Dokumentauszug
++++++++++++++++++++

Desweiteren kann es sein, dass der Wein ein Transportschaden erlitten hat, sprich wenn er mit der Post oder Spedition kam, im völlig überhitzten Lkw oder Postauto transportiert wurde, da bringt die Konterflasche aus der gleichen Lieferung herzlich wenig. Da würde ich erst mal ansetzen, bevor man so ein Artikel vom Stapel lässt.
Das Thema Transportschaden wurde hier ja auch schon hinreichend publiziert
Hochachtungsvoll
Wenn man ihn noch bekommen würde, würde ich eine Gegenprobe zu großen deutschen Rotweinen zB mit dem hier veranstalten:
https://www.captaincork.com/Weine/Rotwein/Spaetburgunder-Nr-1-Richard-Oestreicher-2006-Kaufempfehlung?Seite=1
Kann die erste Wut verstehen…aber deshalb pauschalisieren?
Habe am Osterwochenende eine zum 50. Geburtstag geschenkte Flasche Margeaux 1996 geöffnet …mit dem selben Ergebnis. Viel Säure, kein Körper….in einem seriösen Weinladen, der über seriöse Großhandler bestellt, gekauft.
100 Parker-Punkte, die trotz etlicher Wiederbelebungsmaßnahmen keine 20 Euro wert waren, ….perdu. Mit diesem Preis hätte ich gut und gern 15 tolle deutsche Spitzenspätburgunder kaufen können.

++++++++++++++++++++

Anforderungen
Gib den Abschnitt des Dokumentauszugs wieder, der mit „Das Thema Transportschaden“ beginnt und nach „Großhandler bestellt, gekauft.“ endet, und setze darin „Vergleichsverkostung“ anstelle von „Gegenprobe“ ein.

++++++++++++++++++++

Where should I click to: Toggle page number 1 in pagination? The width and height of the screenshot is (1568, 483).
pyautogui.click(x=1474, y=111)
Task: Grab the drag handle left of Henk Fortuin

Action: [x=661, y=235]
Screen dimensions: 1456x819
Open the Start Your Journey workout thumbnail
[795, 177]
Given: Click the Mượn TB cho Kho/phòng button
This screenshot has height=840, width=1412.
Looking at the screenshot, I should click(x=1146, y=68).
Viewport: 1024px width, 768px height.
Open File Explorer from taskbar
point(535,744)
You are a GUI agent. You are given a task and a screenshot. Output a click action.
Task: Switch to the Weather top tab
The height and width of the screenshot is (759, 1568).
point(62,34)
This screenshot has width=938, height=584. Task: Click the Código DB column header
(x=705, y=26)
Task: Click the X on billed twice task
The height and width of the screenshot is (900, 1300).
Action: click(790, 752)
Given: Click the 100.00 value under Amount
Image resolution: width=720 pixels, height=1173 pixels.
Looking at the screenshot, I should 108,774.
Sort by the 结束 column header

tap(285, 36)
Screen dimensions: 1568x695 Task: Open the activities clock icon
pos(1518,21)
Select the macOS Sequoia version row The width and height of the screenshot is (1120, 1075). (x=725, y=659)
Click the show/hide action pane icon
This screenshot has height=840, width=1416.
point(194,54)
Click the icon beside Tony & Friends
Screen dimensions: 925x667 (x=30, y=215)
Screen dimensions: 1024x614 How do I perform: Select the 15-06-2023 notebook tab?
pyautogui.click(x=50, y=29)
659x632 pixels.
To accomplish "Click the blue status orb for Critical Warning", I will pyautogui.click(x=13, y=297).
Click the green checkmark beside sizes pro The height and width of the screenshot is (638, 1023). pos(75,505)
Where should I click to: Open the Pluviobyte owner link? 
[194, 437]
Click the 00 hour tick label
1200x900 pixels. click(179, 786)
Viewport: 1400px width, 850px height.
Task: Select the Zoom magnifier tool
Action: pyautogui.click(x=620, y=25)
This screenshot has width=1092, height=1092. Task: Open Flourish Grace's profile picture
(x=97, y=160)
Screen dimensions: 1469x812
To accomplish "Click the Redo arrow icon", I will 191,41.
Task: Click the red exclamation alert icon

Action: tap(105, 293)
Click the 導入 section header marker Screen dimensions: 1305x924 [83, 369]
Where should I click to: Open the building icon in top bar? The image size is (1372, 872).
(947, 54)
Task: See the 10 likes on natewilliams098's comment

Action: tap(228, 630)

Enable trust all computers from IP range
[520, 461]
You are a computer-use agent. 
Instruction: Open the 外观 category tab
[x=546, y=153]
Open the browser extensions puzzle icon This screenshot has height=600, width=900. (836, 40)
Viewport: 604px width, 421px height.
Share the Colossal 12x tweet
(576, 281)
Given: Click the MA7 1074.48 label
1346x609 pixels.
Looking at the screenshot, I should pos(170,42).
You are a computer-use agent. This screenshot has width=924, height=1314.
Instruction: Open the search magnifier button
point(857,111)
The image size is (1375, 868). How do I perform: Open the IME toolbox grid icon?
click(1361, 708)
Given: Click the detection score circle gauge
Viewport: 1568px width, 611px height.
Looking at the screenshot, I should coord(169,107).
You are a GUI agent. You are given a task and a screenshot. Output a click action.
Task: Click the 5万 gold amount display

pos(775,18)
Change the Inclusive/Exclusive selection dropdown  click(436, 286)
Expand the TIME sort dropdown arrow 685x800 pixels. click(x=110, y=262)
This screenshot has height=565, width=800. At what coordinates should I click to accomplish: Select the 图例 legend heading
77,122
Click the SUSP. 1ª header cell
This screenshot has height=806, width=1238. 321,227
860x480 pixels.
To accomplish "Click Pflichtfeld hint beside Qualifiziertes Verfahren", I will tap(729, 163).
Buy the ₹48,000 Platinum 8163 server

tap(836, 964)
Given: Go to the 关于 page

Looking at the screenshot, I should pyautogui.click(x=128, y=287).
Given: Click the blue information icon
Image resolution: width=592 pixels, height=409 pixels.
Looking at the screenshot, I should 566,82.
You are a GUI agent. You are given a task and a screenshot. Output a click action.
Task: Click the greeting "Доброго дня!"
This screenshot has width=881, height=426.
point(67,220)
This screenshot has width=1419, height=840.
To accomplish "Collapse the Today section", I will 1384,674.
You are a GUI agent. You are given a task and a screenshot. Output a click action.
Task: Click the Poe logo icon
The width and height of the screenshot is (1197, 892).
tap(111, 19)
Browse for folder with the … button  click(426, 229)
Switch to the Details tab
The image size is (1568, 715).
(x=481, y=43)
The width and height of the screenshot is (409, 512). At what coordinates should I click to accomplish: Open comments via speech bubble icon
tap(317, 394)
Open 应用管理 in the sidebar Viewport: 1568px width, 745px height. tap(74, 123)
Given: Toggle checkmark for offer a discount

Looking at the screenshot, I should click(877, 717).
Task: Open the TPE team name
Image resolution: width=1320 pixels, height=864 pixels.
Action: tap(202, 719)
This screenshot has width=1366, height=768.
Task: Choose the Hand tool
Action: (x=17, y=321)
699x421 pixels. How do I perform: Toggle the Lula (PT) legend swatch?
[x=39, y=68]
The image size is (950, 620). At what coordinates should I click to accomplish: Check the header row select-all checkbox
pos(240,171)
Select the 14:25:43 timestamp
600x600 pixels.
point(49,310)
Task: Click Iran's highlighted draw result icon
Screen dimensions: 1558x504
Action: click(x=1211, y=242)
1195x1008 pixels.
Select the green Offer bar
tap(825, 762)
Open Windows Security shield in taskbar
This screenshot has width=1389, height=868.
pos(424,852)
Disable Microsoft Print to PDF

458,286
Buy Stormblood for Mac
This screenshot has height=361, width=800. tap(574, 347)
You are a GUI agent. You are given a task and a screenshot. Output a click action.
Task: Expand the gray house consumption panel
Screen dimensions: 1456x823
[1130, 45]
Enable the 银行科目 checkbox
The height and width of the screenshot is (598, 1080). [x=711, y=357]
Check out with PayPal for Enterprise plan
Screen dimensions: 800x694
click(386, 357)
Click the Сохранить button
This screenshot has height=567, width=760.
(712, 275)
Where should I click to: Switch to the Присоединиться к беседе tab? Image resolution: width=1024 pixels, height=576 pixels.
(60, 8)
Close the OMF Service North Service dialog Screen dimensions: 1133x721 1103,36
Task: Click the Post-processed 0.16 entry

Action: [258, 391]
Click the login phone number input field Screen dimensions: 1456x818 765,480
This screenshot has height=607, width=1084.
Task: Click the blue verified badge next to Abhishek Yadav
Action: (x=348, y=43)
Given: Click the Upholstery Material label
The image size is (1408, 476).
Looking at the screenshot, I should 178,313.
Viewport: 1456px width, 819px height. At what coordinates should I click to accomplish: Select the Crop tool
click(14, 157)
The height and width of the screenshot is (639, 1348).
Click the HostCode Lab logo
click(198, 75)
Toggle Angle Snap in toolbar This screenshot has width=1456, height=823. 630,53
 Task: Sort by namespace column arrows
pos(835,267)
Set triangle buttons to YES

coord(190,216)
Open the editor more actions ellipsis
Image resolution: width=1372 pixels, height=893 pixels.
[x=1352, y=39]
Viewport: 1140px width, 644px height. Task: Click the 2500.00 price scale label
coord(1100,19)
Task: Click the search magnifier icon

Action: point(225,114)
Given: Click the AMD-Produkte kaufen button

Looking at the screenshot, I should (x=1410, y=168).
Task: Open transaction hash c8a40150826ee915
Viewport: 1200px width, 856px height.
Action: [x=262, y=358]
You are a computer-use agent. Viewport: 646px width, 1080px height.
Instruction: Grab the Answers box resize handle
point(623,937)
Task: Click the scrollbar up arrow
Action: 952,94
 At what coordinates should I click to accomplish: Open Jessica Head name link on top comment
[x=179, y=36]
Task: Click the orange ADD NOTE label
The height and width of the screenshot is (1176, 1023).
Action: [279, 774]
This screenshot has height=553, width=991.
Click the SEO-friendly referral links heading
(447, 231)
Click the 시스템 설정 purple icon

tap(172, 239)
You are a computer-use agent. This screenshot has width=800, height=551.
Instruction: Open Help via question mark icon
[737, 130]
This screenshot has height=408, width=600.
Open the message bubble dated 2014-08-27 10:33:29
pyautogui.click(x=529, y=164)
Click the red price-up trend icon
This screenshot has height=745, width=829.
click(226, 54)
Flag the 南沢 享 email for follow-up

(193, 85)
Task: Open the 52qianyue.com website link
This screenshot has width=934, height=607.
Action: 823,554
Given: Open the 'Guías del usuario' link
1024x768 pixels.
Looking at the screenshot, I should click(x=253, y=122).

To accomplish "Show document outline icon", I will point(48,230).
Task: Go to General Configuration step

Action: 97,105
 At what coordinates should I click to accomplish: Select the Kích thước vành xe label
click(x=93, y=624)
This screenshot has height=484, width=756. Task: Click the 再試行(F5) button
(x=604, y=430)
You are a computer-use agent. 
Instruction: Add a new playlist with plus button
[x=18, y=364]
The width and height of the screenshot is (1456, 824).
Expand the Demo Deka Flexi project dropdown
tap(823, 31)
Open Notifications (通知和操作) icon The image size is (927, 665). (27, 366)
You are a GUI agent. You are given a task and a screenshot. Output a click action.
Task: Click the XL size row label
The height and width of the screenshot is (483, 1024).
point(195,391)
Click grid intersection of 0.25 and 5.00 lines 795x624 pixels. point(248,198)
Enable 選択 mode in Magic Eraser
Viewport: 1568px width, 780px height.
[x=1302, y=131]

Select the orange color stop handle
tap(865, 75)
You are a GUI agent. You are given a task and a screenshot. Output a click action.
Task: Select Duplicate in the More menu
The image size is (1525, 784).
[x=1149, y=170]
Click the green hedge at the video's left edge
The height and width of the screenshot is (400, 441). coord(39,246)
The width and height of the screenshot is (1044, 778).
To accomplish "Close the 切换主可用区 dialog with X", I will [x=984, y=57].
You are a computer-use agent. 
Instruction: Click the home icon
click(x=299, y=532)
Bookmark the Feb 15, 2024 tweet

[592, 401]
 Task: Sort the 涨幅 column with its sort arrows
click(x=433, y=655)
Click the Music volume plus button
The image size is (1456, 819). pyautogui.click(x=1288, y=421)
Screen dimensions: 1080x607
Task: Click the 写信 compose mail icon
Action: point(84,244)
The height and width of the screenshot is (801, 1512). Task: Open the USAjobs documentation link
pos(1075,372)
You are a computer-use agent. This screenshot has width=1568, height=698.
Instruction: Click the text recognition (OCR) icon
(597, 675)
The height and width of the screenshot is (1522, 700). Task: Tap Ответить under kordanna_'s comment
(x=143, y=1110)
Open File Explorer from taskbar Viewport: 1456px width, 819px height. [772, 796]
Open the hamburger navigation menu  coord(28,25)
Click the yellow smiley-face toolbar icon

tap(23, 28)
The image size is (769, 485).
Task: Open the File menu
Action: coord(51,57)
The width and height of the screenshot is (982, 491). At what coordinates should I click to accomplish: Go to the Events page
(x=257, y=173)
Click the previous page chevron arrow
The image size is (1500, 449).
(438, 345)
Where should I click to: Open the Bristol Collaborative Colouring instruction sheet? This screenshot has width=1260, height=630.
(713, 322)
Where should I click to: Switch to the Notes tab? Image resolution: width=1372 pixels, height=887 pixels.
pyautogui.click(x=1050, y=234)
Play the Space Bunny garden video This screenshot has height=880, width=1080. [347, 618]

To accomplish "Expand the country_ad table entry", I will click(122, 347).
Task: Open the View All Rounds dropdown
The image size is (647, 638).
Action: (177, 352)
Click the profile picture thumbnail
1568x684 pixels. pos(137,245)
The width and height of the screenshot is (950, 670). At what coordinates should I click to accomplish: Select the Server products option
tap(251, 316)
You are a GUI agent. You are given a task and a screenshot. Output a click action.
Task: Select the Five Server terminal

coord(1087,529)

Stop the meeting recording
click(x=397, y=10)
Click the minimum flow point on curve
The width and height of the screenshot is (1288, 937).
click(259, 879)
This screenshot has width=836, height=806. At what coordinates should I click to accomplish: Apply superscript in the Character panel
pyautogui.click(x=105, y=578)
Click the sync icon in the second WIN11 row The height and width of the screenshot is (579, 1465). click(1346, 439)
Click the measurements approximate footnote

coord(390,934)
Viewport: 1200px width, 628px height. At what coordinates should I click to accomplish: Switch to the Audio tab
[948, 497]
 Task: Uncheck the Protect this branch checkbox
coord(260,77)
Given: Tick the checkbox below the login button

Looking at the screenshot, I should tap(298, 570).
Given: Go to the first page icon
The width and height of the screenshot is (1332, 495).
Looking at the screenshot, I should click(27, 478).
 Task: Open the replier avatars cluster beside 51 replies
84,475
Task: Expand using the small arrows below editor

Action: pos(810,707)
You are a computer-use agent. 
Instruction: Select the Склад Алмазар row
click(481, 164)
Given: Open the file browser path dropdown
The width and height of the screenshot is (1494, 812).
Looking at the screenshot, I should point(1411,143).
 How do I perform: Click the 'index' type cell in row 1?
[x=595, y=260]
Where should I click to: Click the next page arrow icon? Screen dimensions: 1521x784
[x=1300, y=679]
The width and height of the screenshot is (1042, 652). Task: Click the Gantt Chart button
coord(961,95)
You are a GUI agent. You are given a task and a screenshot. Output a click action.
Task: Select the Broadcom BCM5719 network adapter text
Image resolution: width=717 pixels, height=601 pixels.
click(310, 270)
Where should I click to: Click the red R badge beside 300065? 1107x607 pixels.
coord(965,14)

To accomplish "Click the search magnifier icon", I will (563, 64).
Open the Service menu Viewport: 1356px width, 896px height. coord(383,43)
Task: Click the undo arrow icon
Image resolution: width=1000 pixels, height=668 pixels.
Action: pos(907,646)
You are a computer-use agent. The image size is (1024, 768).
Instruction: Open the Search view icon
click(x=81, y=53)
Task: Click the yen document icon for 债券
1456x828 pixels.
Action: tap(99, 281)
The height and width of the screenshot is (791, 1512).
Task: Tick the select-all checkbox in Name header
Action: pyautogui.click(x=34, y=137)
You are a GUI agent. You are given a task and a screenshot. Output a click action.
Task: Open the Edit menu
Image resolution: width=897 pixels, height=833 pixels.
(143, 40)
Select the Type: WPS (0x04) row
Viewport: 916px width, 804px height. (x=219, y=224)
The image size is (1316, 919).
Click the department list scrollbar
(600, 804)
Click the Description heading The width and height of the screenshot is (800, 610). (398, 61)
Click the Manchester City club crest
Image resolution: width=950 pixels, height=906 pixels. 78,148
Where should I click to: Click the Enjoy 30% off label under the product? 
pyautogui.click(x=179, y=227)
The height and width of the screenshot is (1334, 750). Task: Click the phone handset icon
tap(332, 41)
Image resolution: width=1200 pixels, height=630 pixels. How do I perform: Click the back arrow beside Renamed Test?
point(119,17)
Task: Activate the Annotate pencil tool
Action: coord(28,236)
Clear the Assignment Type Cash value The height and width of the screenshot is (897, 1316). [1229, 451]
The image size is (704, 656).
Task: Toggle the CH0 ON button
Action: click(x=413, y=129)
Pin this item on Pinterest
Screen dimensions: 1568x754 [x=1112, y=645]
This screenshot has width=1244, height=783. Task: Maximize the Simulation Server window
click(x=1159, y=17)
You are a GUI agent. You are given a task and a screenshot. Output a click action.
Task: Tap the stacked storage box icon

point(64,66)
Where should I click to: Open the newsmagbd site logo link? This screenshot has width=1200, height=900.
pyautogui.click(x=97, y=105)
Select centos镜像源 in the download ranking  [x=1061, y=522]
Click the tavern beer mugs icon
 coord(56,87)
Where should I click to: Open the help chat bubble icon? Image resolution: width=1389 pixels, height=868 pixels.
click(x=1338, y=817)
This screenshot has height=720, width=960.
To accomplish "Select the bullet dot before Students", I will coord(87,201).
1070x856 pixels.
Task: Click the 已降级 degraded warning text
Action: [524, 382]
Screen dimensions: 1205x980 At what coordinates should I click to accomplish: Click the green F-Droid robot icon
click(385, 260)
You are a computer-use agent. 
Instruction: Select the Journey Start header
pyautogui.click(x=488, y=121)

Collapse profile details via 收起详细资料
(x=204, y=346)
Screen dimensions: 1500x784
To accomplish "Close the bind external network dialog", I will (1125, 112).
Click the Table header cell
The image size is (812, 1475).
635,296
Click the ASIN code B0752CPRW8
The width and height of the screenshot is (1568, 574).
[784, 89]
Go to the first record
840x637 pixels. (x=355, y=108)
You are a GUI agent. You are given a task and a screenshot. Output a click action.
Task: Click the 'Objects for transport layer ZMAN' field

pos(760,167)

++++++++++++++++++++

Ergebnis
Das Thema Transportschaden wurde hier ja auch schon hinreichend publiziert
Hochachtungsvoll
Wenn man ihn noch bekommen würde, würde ich eine Vergleichsverkostung zu großen deutschen Rotweinen zB mit dem hier veranstalten:
https://www.captaincork.com/Weine/Rotwein/Spaetburgunder-Nr-1-Richard-Oestreicher-2006-Kaufempfehlung?Seite=1
Kann die erste Wut verstehen…aber deshalb pauschalisieren?
Habe am Osterwochenende eine zum 50. Geburtstag geschenkte Flasche Margeaux 1996 geöffnet …mit dem selben Ergebnis. Viel Säure, kein Körper….in einem seriösen Weinladen, der über seriöse Großhandler bestellt, gekauft.